On Sat, May 10, 2025 at 05:58:43PM +0200, to...@tuxteam.de wrote:
On Sat, May 10, 2025 at 10:02:26AM -0400, Michael Stone wrote:
On Fri, May 09, 2025 at 10:55:07PM -0400, Stefan Monnier wrote:
> Clearly, there's a limit beyond which it doesn't make any sense any
> more, but it usually makes sense to keep operating old electronic
> devices as long as they can do their job.  That usually means at least
> 10 years.
>
> No need for any hypothetical world.  As a first approximation, every
> machine you don't buy is another machine which is not produced.
> Regardless if that machine you don't buy is new or used.

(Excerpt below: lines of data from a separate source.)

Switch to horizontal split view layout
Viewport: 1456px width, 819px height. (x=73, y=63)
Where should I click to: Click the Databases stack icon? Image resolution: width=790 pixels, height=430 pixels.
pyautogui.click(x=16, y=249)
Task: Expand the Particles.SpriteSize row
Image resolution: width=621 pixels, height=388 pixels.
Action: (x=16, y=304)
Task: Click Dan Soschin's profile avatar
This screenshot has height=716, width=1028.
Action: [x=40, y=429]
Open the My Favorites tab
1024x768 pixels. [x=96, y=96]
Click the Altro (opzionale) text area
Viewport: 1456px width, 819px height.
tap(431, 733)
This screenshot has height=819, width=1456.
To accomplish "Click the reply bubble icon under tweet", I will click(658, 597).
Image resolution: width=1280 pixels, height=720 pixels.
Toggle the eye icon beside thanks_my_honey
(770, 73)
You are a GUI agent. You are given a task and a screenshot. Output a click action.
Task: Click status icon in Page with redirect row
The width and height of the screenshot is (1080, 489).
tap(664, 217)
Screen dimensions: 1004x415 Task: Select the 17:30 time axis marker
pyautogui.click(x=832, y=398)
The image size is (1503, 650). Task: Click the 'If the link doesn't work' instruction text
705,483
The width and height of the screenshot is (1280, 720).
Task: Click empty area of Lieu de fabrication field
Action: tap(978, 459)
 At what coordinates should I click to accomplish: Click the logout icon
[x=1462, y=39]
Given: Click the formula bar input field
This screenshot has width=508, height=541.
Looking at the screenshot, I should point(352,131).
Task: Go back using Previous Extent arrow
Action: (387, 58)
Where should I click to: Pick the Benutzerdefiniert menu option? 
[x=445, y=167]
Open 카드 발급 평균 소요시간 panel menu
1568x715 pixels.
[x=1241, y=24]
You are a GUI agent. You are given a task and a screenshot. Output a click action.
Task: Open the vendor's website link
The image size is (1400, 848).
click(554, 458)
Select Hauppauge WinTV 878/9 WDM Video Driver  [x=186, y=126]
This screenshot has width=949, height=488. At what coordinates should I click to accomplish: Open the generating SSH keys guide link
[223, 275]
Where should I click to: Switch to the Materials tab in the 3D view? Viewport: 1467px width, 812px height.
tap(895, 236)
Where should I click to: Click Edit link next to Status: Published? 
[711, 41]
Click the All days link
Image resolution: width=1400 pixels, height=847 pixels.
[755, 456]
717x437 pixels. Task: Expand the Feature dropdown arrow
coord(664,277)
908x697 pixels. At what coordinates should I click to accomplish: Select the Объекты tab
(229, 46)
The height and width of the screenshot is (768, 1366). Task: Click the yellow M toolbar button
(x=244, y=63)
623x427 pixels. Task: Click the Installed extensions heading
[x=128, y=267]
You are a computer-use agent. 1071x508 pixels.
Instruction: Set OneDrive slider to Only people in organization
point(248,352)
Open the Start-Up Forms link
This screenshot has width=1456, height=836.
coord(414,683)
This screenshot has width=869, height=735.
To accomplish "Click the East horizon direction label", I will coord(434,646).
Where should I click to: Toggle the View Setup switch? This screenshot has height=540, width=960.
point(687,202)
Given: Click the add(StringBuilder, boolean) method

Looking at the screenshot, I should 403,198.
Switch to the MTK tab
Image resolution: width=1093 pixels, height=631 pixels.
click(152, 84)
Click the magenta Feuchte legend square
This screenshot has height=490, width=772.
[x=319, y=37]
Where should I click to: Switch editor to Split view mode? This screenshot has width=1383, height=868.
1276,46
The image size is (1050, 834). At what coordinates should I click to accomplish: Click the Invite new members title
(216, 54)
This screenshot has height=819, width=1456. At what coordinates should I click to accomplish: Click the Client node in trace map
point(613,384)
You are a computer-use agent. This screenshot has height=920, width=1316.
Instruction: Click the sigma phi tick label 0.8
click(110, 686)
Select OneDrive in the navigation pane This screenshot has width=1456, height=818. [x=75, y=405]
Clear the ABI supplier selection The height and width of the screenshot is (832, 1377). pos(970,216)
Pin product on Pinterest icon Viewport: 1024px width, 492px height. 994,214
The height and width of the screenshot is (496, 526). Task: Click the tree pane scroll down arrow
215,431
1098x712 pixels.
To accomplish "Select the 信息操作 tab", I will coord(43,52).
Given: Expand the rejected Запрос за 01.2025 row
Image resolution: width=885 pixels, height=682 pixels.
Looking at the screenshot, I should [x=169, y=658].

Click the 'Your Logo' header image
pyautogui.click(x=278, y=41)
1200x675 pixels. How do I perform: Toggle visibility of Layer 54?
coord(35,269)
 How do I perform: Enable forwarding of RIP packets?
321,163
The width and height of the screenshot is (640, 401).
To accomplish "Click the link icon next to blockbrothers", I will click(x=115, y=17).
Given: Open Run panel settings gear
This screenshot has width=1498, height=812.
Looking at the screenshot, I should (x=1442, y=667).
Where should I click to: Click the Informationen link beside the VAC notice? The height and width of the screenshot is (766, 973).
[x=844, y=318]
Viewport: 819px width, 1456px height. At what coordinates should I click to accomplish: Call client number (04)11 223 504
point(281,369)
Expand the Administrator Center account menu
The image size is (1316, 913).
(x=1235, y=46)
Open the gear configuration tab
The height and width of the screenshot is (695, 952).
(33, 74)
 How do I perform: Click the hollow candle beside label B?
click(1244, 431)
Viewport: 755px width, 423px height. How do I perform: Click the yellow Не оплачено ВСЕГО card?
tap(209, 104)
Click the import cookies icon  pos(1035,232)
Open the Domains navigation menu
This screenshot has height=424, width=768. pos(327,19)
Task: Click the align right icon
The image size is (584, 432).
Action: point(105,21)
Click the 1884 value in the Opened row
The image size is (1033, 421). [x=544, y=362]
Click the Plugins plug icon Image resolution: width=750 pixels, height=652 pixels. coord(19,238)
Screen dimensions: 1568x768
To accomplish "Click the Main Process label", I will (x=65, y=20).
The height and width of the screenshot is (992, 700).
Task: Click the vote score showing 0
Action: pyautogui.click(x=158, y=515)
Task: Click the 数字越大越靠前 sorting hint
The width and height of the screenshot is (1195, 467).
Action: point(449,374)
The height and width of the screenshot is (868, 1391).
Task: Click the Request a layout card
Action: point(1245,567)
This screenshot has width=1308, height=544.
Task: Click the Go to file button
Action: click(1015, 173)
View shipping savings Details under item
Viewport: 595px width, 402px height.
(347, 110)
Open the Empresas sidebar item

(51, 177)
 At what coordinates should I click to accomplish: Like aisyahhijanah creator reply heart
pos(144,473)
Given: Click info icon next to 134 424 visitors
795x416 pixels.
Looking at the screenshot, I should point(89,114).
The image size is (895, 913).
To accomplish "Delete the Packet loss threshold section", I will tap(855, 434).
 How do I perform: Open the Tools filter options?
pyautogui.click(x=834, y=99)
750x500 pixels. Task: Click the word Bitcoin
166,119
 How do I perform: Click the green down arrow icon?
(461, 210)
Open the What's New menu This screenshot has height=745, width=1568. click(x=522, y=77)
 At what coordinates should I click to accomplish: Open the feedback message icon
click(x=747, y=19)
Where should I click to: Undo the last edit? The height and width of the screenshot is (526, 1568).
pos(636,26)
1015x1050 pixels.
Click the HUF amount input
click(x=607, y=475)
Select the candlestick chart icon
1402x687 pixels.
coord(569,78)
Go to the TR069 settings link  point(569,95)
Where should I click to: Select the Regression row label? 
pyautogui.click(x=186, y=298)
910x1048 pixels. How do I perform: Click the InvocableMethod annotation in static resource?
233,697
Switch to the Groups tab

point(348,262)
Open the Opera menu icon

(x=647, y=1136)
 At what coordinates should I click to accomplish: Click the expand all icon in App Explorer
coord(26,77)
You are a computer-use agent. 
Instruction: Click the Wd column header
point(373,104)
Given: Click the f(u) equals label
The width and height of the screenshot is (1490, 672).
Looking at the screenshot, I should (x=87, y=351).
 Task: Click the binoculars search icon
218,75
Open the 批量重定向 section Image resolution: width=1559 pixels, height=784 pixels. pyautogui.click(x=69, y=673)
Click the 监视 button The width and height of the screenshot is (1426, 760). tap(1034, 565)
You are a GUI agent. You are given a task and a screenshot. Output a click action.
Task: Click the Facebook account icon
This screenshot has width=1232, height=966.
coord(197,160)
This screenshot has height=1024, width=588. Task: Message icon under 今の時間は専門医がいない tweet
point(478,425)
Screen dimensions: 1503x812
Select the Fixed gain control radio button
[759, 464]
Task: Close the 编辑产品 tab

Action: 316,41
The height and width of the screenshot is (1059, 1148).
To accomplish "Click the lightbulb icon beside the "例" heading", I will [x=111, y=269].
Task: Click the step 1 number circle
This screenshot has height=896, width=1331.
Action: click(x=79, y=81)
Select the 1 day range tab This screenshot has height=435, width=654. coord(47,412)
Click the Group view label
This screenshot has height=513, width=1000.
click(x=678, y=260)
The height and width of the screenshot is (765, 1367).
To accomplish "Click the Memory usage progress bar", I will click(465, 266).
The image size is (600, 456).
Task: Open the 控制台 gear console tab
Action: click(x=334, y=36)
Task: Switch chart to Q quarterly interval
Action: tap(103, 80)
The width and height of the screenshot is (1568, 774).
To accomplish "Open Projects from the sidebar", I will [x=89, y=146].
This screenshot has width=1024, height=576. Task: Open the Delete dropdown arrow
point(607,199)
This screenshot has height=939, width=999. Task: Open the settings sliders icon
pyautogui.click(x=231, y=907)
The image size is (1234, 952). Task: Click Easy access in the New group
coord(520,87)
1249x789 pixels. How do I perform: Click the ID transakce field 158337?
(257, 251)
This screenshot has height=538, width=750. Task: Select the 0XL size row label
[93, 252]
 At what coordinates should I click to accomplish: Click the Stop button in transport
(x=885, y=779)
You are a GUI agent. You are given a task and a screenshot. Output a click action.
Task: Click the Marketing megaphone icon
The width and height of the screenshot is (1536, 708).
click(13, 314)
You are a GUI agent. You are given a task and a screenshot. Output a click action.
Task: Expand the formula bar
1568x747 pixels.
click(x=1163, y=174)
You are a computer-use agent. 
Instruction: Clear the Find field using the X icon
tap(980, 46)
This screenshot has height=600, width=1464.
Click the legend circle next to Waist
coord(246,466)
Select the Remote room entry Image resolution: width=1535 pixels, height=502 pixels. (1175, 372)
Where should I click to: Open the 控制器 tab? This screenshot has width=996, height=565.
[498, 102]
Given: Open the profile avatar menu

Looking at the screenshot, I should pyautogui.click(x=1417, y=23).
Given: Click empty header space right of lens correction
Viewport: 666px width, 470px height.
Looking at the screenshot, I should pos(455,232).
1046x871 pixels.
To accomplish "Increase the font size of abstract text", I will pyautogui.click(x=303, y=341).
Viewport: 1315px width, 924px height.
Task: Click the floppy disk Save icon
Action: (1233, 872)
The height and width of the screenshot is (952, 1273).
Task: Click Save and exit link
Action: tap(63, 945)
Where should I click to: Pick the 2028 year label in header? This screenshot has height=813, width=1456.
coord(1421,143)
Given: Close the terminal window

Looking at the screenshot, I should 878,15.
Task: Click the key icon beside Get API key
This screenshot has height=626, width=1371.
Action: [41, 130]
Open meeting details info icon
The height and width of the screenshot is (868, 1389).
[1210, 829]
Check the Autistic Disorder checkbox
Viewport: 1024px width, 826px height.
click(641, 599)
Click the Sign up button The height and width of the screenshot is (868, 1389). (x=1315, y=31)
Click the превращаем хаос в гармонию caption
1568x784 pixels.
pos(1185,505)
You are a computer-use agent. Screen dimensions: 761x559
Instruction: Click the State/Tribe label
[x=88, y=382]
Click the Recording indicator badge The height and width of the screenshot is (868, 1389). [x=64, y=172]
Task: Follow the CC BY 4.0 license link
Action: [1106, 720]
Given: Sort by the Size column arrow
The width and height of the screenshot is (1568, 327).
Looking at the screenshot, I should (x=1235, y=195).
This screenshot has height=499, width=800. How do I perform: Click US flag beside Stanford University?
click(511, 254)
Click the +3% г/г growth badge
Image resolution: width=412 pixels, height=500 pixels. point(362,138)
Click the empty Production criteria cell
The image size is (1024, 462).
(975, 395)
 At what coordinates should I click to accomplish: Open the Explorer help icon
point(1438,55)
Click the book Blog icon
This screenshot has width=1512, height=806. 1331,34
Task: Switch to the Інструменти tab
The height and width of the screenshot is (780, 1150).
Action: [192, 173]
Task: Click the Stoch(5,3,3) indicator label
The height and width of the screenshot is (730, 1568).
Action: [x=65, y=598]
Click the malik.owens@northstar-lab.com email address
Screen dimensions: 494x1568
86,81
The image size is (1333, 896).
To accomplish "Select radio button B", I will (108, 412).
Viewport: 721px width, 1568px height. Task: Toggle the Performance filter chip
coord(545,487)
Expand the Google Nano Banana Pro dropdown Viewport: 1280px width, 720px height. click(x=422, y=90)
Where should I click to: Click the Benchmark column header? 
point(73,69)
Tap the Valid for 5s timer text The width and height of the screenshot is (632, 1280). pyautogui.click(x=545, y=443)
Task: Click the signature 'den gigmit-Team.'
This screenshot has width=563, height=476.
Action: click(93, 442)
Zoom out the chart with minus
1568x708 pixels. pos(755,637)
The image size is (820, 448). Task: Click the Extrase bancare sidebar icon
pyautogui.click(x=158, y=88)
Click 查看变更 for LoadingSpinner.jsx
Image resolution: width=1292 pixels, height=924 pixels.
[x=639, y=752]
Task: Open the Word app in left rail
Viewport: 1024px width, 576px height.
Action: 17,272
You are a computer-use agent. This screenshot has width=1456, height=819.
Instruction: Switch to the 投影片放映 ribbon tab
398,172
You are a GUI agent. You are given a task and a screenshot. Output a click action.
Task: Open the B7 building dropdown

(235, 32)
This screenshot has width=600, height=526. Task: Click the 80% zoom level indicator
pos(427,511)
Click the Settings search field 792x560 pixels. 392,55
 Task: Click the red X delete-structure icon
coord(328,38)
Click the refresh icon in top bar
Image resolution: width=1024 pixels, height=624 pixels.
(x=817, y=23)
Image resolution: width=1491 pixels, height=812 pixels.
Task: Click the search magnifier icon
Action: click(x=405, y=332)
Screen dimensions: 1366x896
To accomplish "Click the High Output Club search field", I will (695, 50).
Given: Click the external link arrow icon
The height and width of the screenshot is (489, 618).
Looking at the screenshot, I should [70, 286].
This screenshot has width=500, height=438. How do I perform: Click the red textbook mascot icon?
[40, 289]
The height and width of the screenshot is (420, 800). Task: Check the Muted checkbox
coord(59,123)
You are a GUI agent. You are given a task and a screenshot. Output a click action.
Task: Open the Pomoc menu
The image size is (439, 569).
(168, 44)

In a world where most old electronics are sent to the dump, this is entirely
false. As a first approximation. You simply replace the newer machine going
to the dump with an older machine going to the dump. This isn't a spherical
cow.

?

The embedded cost in older machines has amortised over a longer
period.

What are you even talking about?

I don't follow your logic, sorry.

This is simple: if you have a 7 year old machine, find someone throwing out a 4 year old machine, take it, and throw out the 7 year old machine instead. Refusing to take the newer machine does not affect demand for new machines *at all*. You don't get a carbon credit by obstinately holding on to an old machine, especially since the new machine is likely more efficient. The issue isn't finding the availability of potentially useful machines that get trashed, the issue is that there isn't an efficient market for getting those machines to people who can use them.